Article
<<<<
3727. Find the Count of Good Integers
Intuition
- For a palindromic number, we only need to determine the first half of digits, as the second half is a mirror
- We need to handle odd and even length numbers differently
- We need to avoid counting duplicates when different digit combinations result in the same frequency pattern
- Leading zeros should be excluded from the count
Approach
- Generate palindromic numbers by:
- Only generating the first half (up to breakPoint)
- Mirroring the digits for the second half
- For odd length numbers, the middle digit is counted once
- Use a frequency array to track digit counts and avoid duplicates:
- Store the frequency of each digit (0-9) in a [10]int array
- Use this as a key in a map to avoid counting duplicate patterns
- Calculate permutations for each valid pattern:
- Use factorial to compute total possible arrangements
- Account for repeated digits by dividing by their factorials
- Handle leading zeros by subtracting invalid cases
- Recursively generate all possible first halves and check:
- If the resulting palindrome is divisible by k
- If we've seen this digit frequency pattern before
Complexity
- Time complexity: O(10^(n/2) * n)
- Space complexity: O(n)
Keywords
- Palindrome
- Combinatorics
- Recursion
- Permutation
- Factorial
Code
func countGoodIntegers(n int, k int) int64 {
cnt := int64(0)
number, record, breakPoint, fac := make([]rune, n), make(map[[10]int]bool), 0, make(map[int]int)
switch n & 1 == 1 {
case true:
breakPoint = n / 2
case false:
breakPoint = n / 2 - 1
}
fac[0] = 1
for i := 1; i <= n; i += 1 {
fac[i] = fac[i - 1] * i
}
getPalindromic := func(cur []rune) [10]int {
ret := [10]int{}
for i := 0; i <= breakPoint; i += 1 {
cur[len(cur) - 1 - i] = cur[i]
ret[cur[i] - '0'] += 2
}
if n & 1 == 1 {
ret[cur[breakPoint] - '0'] -= 1
}
return ret
}
countPermutations := func(rec [10]int) int {
total := fac[n]
for _, ii := range rec {
total /= fac[ii]
}
if rec[0] != 0 {
total -= ((total * fac[rec[0]] / n) / fac[rec[0] - 1])
}
return total
}
var recur func(cur []rune, i int, nextN rune)
recur = func(cur []rune, i int, nextN rune) {
if i > breakPoint {
return
}
cur[i] = nextN
if i == breakPoint {
rec := getPalindromic(cur)
if _, exist := record[rec]; exist {
return
}
palindromicNumber, _ := strconv.Atoi(string(cur))
if palindromicNumber % k != 0 {
return
}
cnt, record[rec] = cnt + int64(countPermutations(rec)), true
return
}
for j := 0; j <= 9; j += 1 {
recur(number, i + 1, rune('0' + j))
}
}
for i := 1; i <= 9; i += 1 {
recur(number, 0, rune('0' + i))
}
return cnt
}
>>>>
Complete the following
1) Reproduce the passage of the write-up on counting good integers starting at "- Space complexity: O(n)" and ending at "cnt := int64(0)".
2) List every term given under the "Keywords" heading of the write-up on counting good integers.

Data
<<<<
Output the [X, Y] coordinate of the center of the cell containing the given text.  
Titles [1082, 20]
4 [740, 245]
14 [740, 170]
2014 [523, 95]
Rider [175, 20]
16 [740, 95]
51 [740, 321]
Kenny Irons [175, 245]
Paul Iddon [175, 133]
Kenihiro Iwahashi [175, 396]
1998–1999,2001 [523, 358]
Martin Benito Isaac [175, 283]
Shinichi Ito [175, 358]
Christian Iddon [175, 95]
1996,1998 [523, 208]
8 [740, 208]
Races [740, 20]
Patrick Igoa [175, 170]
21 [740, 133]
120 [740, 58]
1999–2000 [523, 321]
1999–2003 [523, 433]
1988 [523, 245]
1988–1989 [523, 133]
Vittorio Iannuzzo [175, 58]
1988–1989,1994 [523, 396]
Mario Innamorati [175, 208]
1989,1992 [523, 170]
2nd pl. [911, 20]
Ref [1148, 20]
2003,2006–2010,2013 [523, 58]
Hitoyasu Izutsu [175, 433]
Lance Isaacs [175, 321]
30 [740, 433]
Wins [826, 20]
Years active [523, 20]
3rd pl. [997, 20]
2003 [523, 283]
>>>>
Responses by task
1)
- Space complexity: O(n)
Keywords
- Palindrome
- Combinatorics
- Recursion
- Permutation
- Factorial
Code
func countGoodIntegers(n int, k int) int64 {
cnt := int64(0)

2)
- Palindrome
- Combinatorics
- Recursion
- Permutation
- Factorial